We will load some data into R and just work with a single variable called LShell. This is a vector of mussel shell lengths.
d<-read.csv("https://tinyurl.com/aqm-data/mussels.csv")
attach(d)
Measures of central tendency are useful summaries of a variable that should already be familiar. They are often referred to as ``average’’ values. There are two main measures we can use. The mean and the median.
The median is the value in the middle of the sorted data. Once the data are placed in order, a reasonable way to find the centre would be to locate the middle ranked value.
In the case of an odd number of observations finding the middle is obvious. Say, the numbers are 3,5,6,7,9,: The median is 6
There is a slight problem in the case of an even number of observations. To see this think about four numbers, say 3,5,7,9 .The middle number isn’t either the second (5), nor the third (7). We take the mean of the two.
median(Lshell)
## [1] 106.9
Finding the value of the mean in R is easy. Just type mean.
mean(Lshell)
## [1] 106.835
The equation for calculating a mean is written.
\(\bar{x}=\frac{1}{n}\sum_{i=1}^{n}x_{i}\)
In words, this says “Add up all the numbers and divide by the number of entries”.
To find n we ask R for the length of the vector.
n<-length(Lshell)
n
## [1] 113
Now we can get the total using sum.
Total<-sum(Lshell)
Total
## [1] 12072.35
So the mean is the total over n.
Mean<-Total/n
Mean
## [1] 106.835
If you have followed this calculation in R you should be able to use the same technique to break down some more complex equations. However R has built in functions for everything you ever need to calculate, so there is never any need to calculate any statistics step by step except the improve your own understanding of the logic.

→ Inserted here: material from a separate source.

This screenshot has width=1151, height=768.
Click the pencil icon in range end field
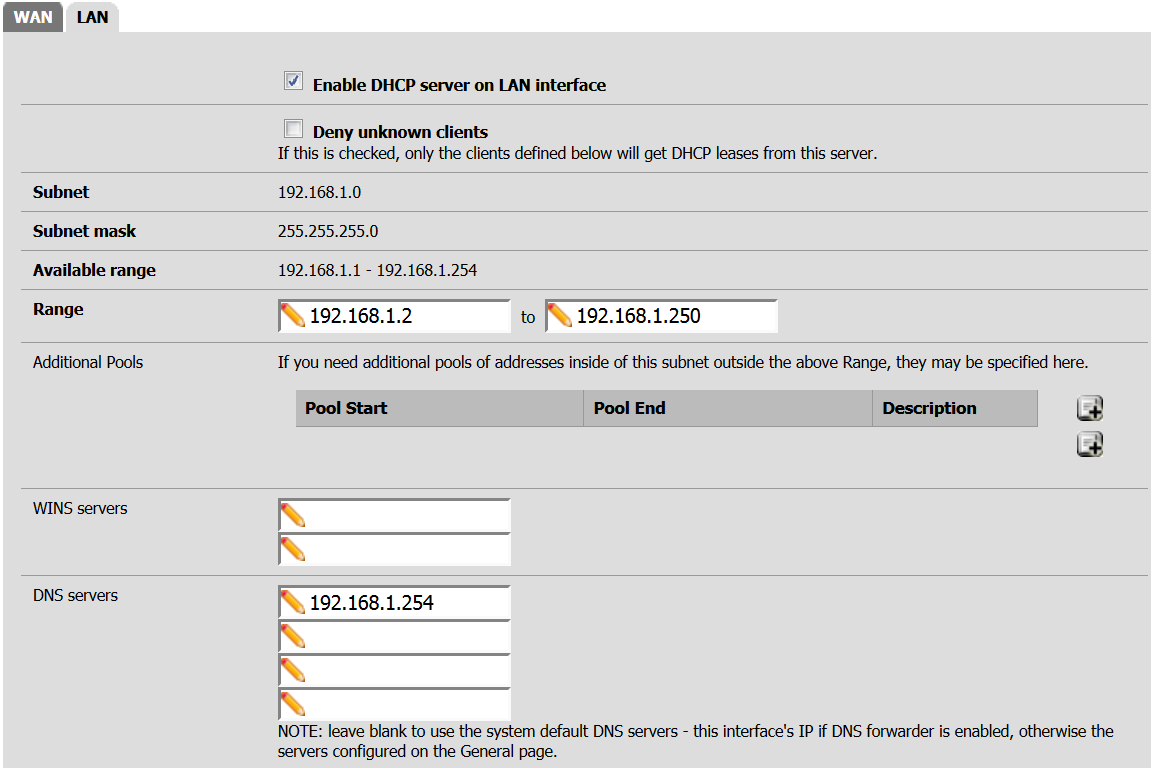[x=560, y=317]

The range is simply the distance between the maximum and minimum values.
min(Lshell)
## [1] 61.9
max(Lshell)
## [1] 132.55
max(Lshell)-min(Lshell)
## [1] 70.65
The median is a specific example of a quantile. Quantiles are points taken at regular intervals from the cumulative distribution function (CDF) of a random variable. In other words they divide ordered data into q equal-sized data subsets.
The 2-quantile is called the median
If the data are split into 4-quantiles they are called qua tiles (Notice that quartiles is spelt with an R rather than an N)
If the data are split into 10-quantiles they are called deciles
Another general term is percentiles.
These are calculated in the same way depending on where the breaks fall. To get the qua tiles in R write
summary(Lshell)
## Min. 1st Qu. Median Mean 3rd Qu. Max.
## 61.9 97.0 106.9 106.8 118.7 132.6
At this point you should look back to boxplots. How do these numbers relate to the elements shown? The boxplot uses quartiles. How?
The line in the centre of a boxplot shows the median. The box extends to the quartiles, so that it includes 50% of the data. The whiskers extend to the farthest data point that is not considered to be an outlier. Points beyond the whiskers may be outliers (we will see more about this later).
More generally you can specify the specific quantiles you want to find.
quantile(Lshell,c(2.5,5,95,97.5)/100)
## 2.5% 5% 95% 97.5%
## 76.04 80.74 128.16 130.82
The standard deviation is the most commonly used summary of total variability of a sample. In words, we calculate the standard deviation by subtracting the mean from each value, squaring the result and then adding up these values in order to find the sum of squares. We then divide by n-1 and take the square root.
There is a slight complication regarding the standard deviation. When we collect our data we usually only obtain a sample from a larger population of observations we could have made. The procedures that fall under the heading of statistical inference attempt to estimate the properties of this larger (maybe even infinite) population from the sample we have taken from it. There is therefore a difference between the population standard deviation, that we rarely can ever know, and the sample standard deviation that we can calculate directly. The population standard deviation is given the symbol \(\sigma\) and the sample deviation the symbol s.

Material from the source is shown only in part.